**Records**
....

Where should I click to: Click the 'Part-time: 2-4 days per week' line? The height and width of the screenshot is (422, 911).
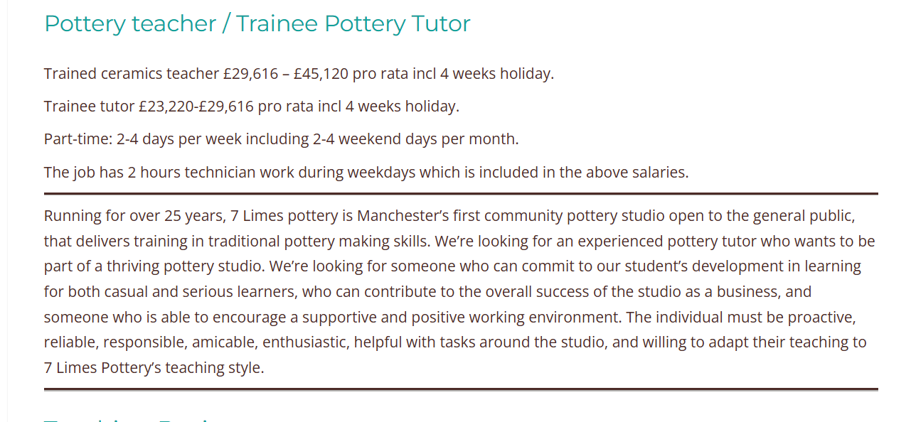pos(282,139)
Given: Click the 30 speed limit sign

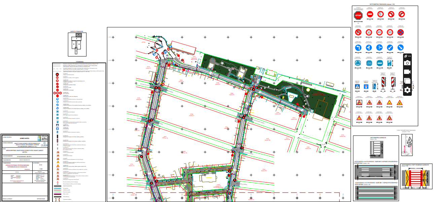Looking at the screenshot, I should 369,33.
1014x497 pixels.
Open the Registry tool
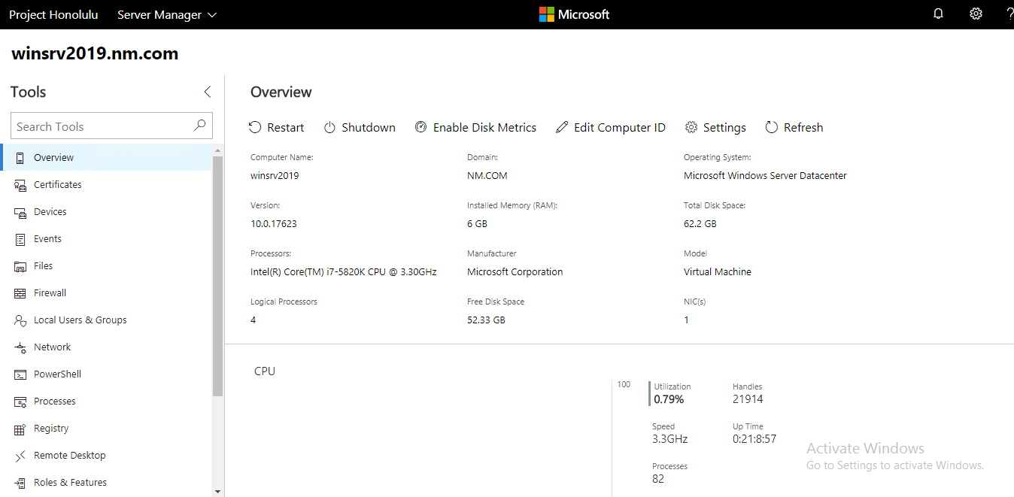[x=50, y=428]
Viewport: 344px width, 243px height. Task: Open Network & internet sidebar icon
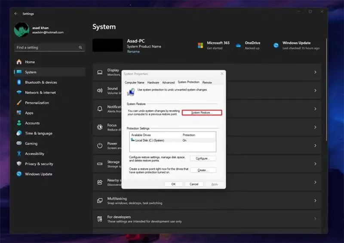tap(19, 92)
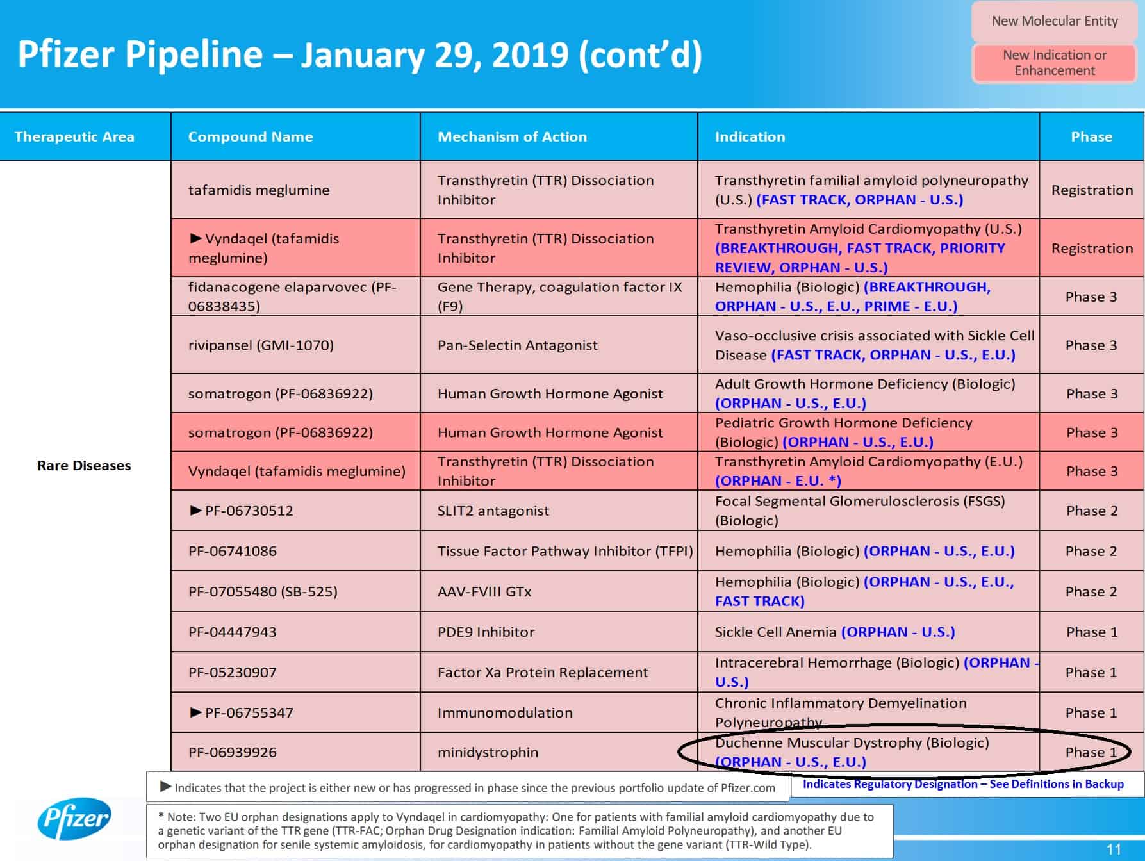
Task: Select the Rare Diseases therapeutic area label
Action: click(84, 466)
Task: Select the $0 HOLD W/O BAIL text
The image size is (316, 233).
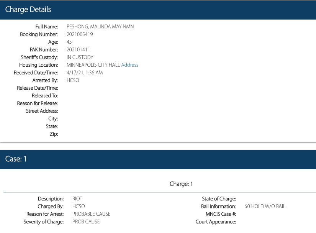Action: pyautogui.click(x=265, y=207)
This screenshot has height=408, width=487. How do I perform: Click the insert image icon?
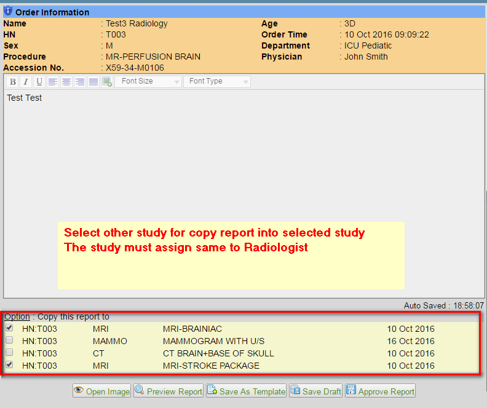(x=107, y=82)
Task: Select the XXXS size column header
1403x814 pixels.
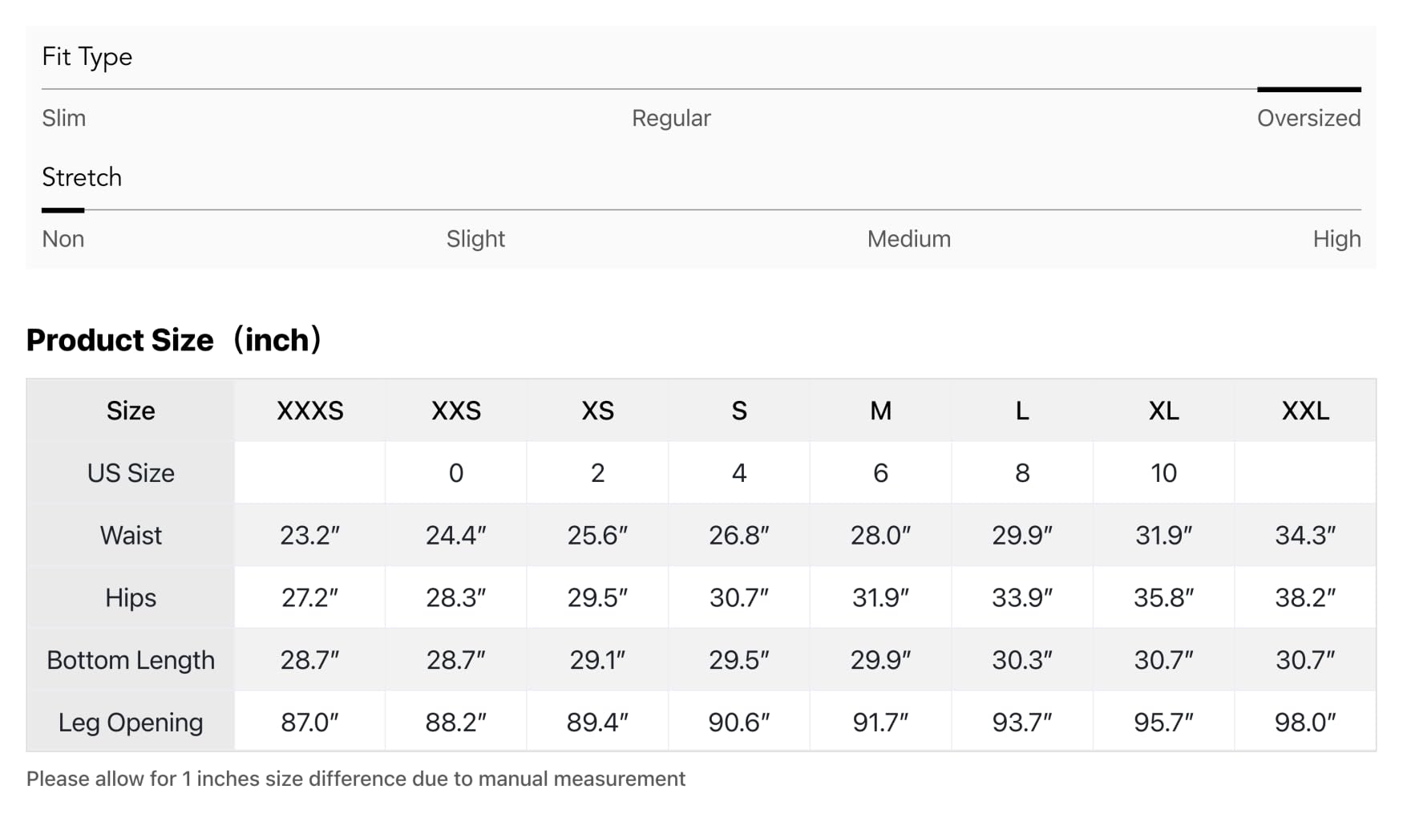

....

**Task item**
Exactly the lines from the one with "Given: Click the 30 speed limit sign" through the end of the records should be written out, and only those. Pictures do not belong in the copy.

**Task solution**
Given: Click the 30 speed limit sign

Looking at the screenshot, I should 369,33.
1014x497 pixels.
Open the Registry tool
[x=50, y=428]
Viewport: 344px width, 243px height. Task: Open Network & internet sidebar icon
tap(19, 92)
Task: Select the Rare Diseases therapeutic area label
Action: click(84, 466)
Task: Select the $0 HOLD W/O BAIL text
The image size is (316, 233).
Action: pyautogui.click(x=265, y=207)
This screenshot has height=408, width=487. How do I perform: Click the insert image icon?
(x=107, y=82)
Task: Select the XXXS size column header
1403x814 pixels.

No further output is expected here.